Отрывок:
+++++
Игорь Растеряев: «Я простой пацан. А гармошка – моя душа»

21 февраля артист выступит на творческой встрече в концертном зале «Колизей»

Простой парень с гармошкой наперевес – так про себя говорит поэт и музыкант Игорь Растеряев. Артист проснулся знаменитым в 2010 году после того, как в интернете появился его первый клип на песню «Комбайнёры». Задорная «хулиганская» композиция вмиг покорила публику и сделала молодого исполнителя известным на всю страну.

Сегодня на счету музыканта около полусотни авторских песен, десятки концертов в России и за рубежом. Перед петербургскими зрителями Игорь Растеряев выступит 21 февраля в концертном зале «Колизей». В преддверии творческого вечера артист рассказал корреспонденту «ПД» о том, почему взял в руки именно гармонь, как осуществил детскую мечту и отчего часто поёт о войне и почти никогда – о родном Петербурге.

«Куда ни приеду, везде свой» 

Потомок донских казаков с одной стороны, финнов-ингерманландцев – с другой. С историей своего рода Игорь Растеряев знаком очень хорошо. Многое из того, что впитал в детстве, делится артист, в дальнейшем легло в основу его творчества. «У меня очень удобная родословная, — шутит Игорь. – Я куда ни приеду, везде свой».

— Как интересно. Но всё-таки в ваших песнях казачья тема раскрыта полно, а про финнов – ни слова нет. Как так вышло? 

— На самом деле, очень просто. Все родственники, с которыми я тесно общаюсь, — в основном с отцовской стороны. По той линии мой дед – донской казак, а бабушка – потомок запорожцев, выселенных на Дон, — объясняет музыкант. – С матерью моей тоже интересно. У неё в роду ингерманландские финны. Те самые, которые ещё до возникновения Питера на этих землях жили. Больше скажу, есть даже казахская и татарская кровь. Это те казахи и татары, которые здесь были в блокаду. Прадед мой возглавлял казахскую диаспору Ленинграда тогда. Вообще, со стороны матери все блокадники. Но так получилось, что с её родней я общаюсь очень мало.

— Эта часть семейной истории вам так же интересна, как и казачья?
+++++
Исходные материалы:
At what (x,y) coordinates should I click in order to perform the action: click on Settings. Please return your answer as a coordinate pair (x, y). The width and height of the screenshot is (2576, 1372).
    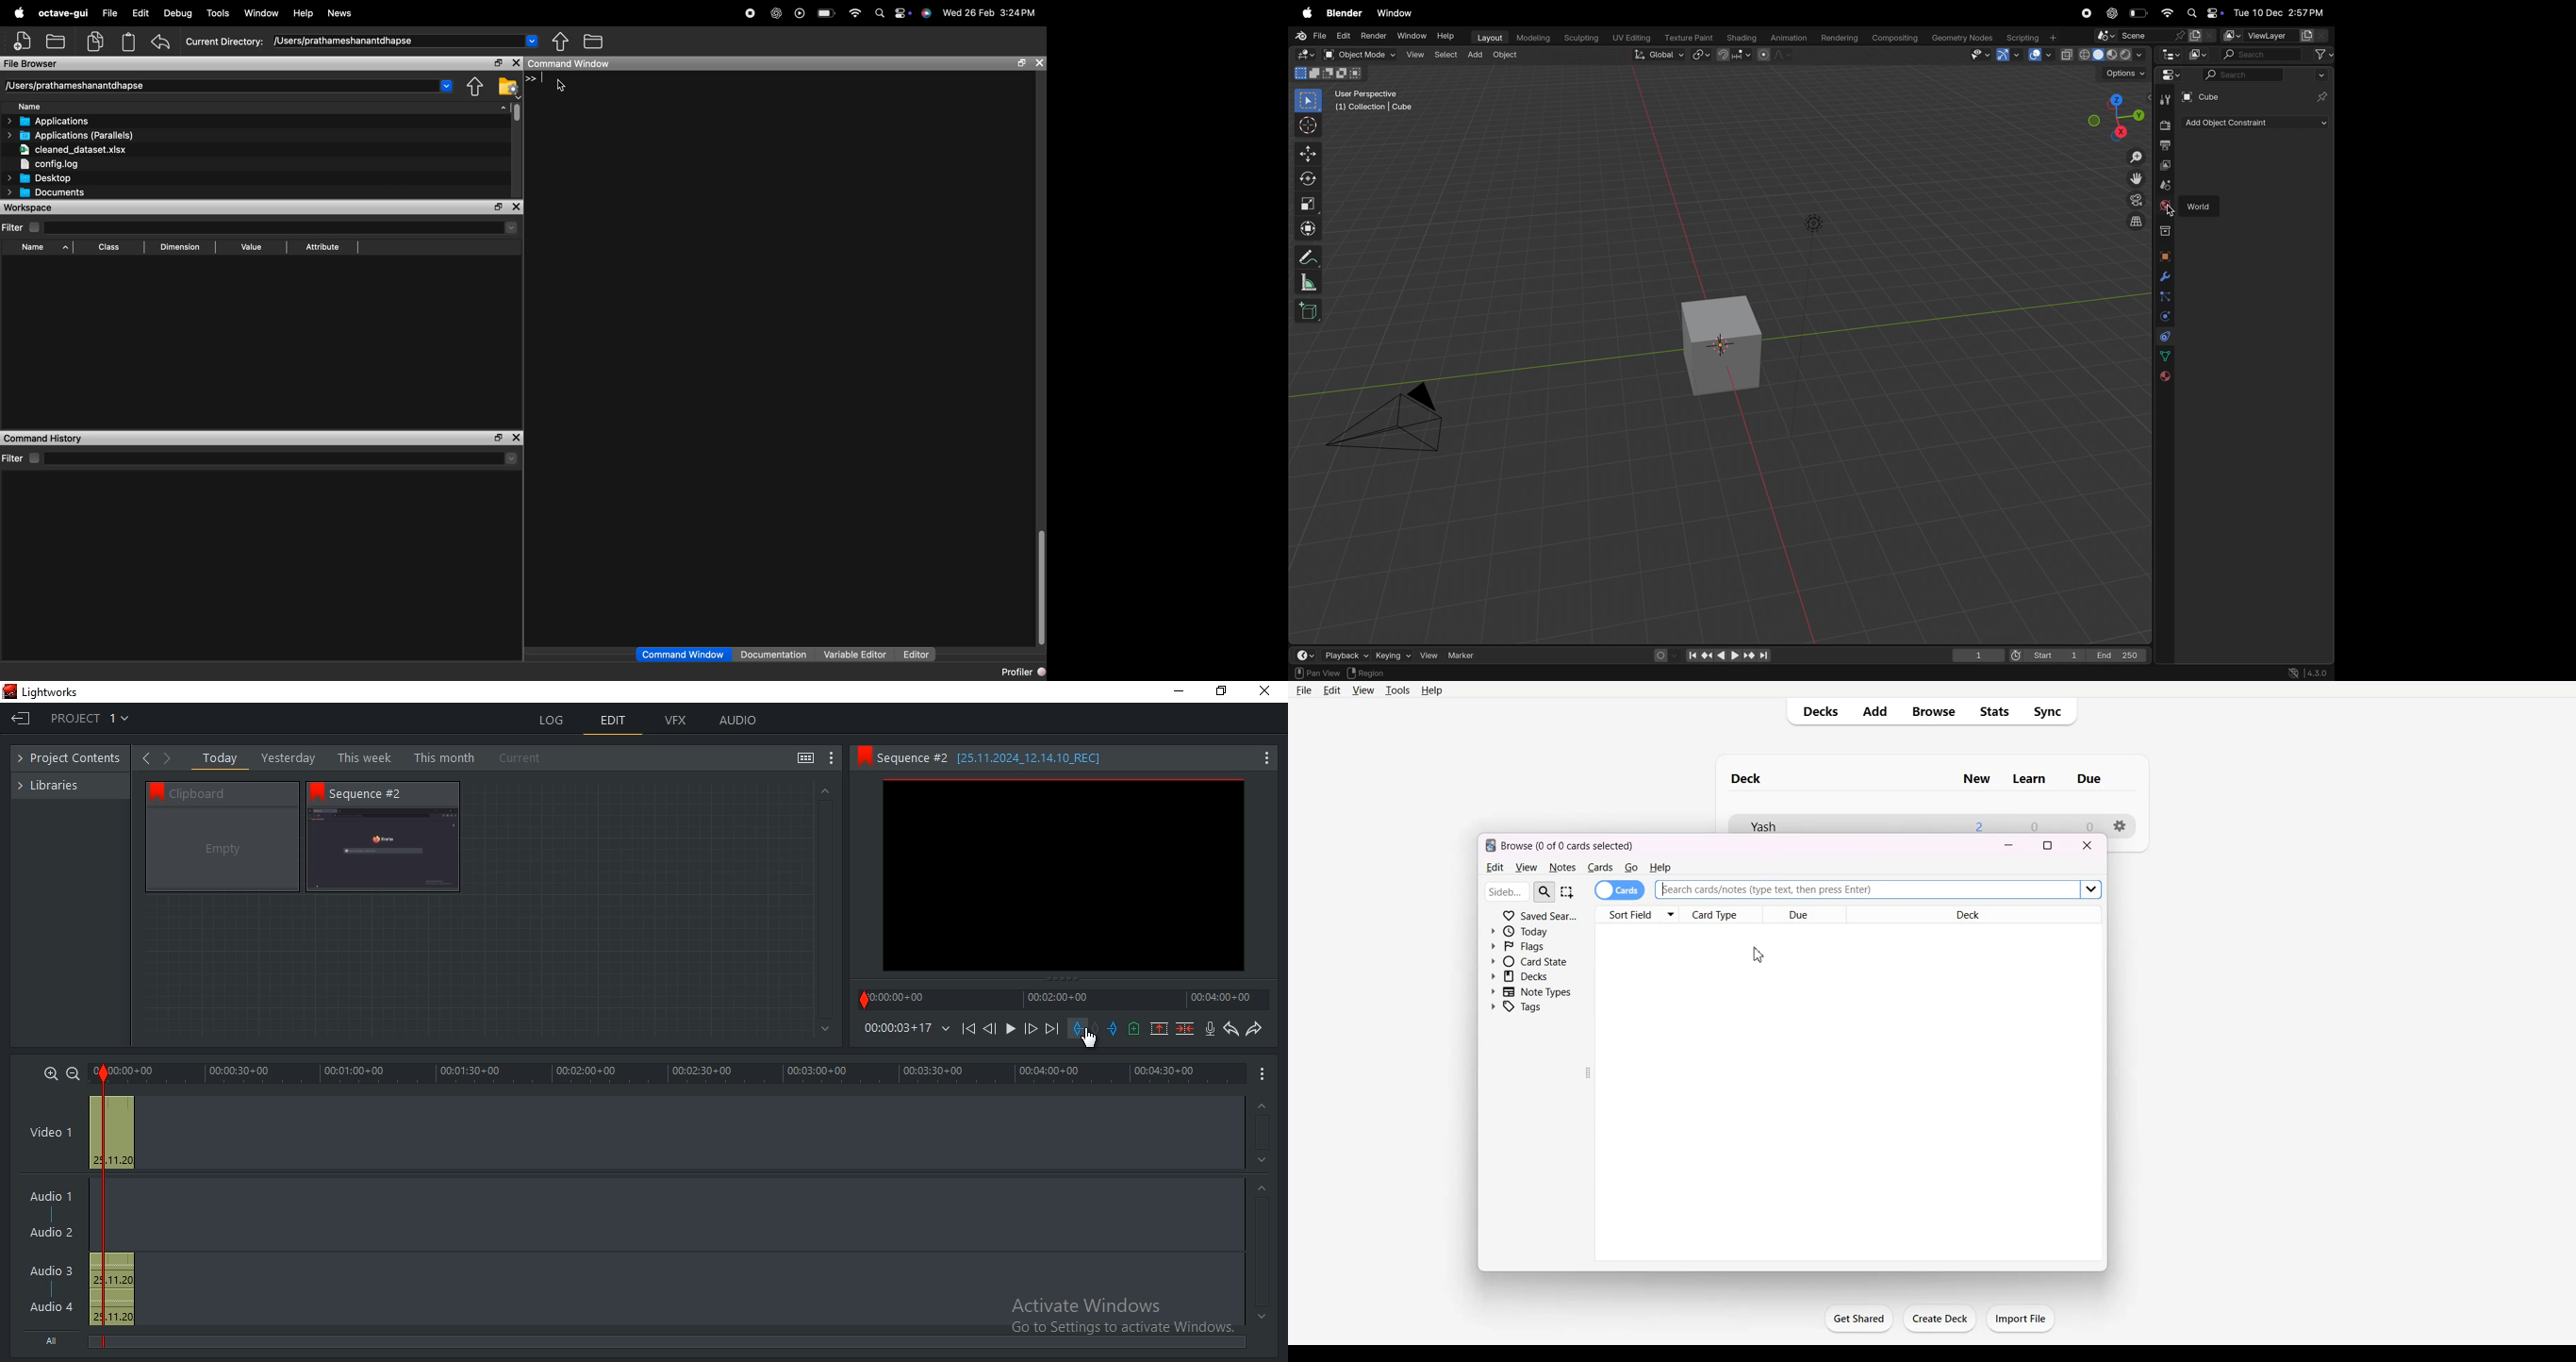
    Looking at the image, I should click on (2125, 823).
+++++
Задания:
**A.** В каком году, согласно интервью с Игорем Растеряевым, музыкант стал знаменитым и после какого события?
**B.** Продолжите интервью с Игорем Растеряевым, начав сразу после последней реплики.

Ответы к упражнению:
**A.** В 2010 году, после того как в интернете появился его первый клип на песню «Комбайнёры».

**B.**
— Конечно. Казачий крен идёт лишь потому, что я всё детство черпал из этого источника. Думаю, если бы я плотнее общался с родственниками-финнами, я бы и оттуда понахватался. Когда мне лет 10 было, мы с бабушкой в Эстонию поехали. Я всё впитывал! Мне нравились булыжные мостовые, черепичные крыши… Я даже тогда финский язык начал изучать. И в письмах подписывался фамилией матери: Игорь Салмолайнен. Нравилось мне очень. Просто финская тема как-то не получила развития.

— А родились вы в Петербурге? Здесь детство провели? 

— Да. Я всем говорю, что из коренных петербуржцев, я самый коренной. Мои предки ведь 600 лет назад жили на этих болотах. А родился я в центре – на Рылеева. Помню, двор у нас был проходной. Мы с отцом, когда гулять выходили, шли дворами вдоль Маяковского чуть ли не до Некрасова. Тогда ещё никаких шлагбаумов и ворот не было. Это сейчас все дворы позакрывали.

— А есть ли любимые места в Петербурге? 

— Второй пролёт Литейного моста. Мы там всегда корюшку ловили. Её там много. И сейчас рыбачим, правда, уже с набережной. Корюшка меньше стала, но всё равно за несколько часов до ста килограммов можем поймать. А потом я сижу дома и трескаю её, как нерпёнок Крошик в Центре изучения морских млекопитающих.

— Известно, что для вас много значит местечко у реки Медведицы в Волгоградской области. В детстве вы там частенько летом отдыхали. Как часто сейчас там бываете? 

— В год пару-тройку раз езжу. У меня там участок есть. И пять домов родственников! Очень там красиво: речка за сорок шагов от городьбы, лес дубовый. Каждый раз оттуда возвращаюсь – везу целый багажник арбузов.

«В Германии встречают, как в Рязани» 

Как у сына художников, тяга к прекрасному у Игоря Растеряева проснулась в детстве. Желая служить искусству, он поступил в СПбГАТИ. Потом играл в театре «Буфф» и даже успел сняться в кино. В эпизодических ролях. В тот период Игорь и взялся за гармошку.

— Как звучит гармошка, я впервые в институте услышал, — рассказывает артист. – Мне звук понравился. Попросил парней показать, как играть-то на ней, на гармошке. Они показали, куда нажимать, а дальше я уже сам.

— И всё же, наверное, не только звучанием вас гармонь очаровала. Что в ней такого особенного? 

— Это очень мощный инструмент. Я бы сказал, самоигральный. Потому что при минимальном умении играть гармошка даёт максимальную образность. Такого нельзя сказать, например, о скрипке или гитаре. Чтобы эти инструменты зазвучали, как надо, нужен хороший исполнительский навык. И к тому же, на мой взгляд, гармошка даёт наиболее полное ощущение музыки. Она почему-то гораздо сильнее пробивает на эмоции. В ней всё есть: и басы, и голоса.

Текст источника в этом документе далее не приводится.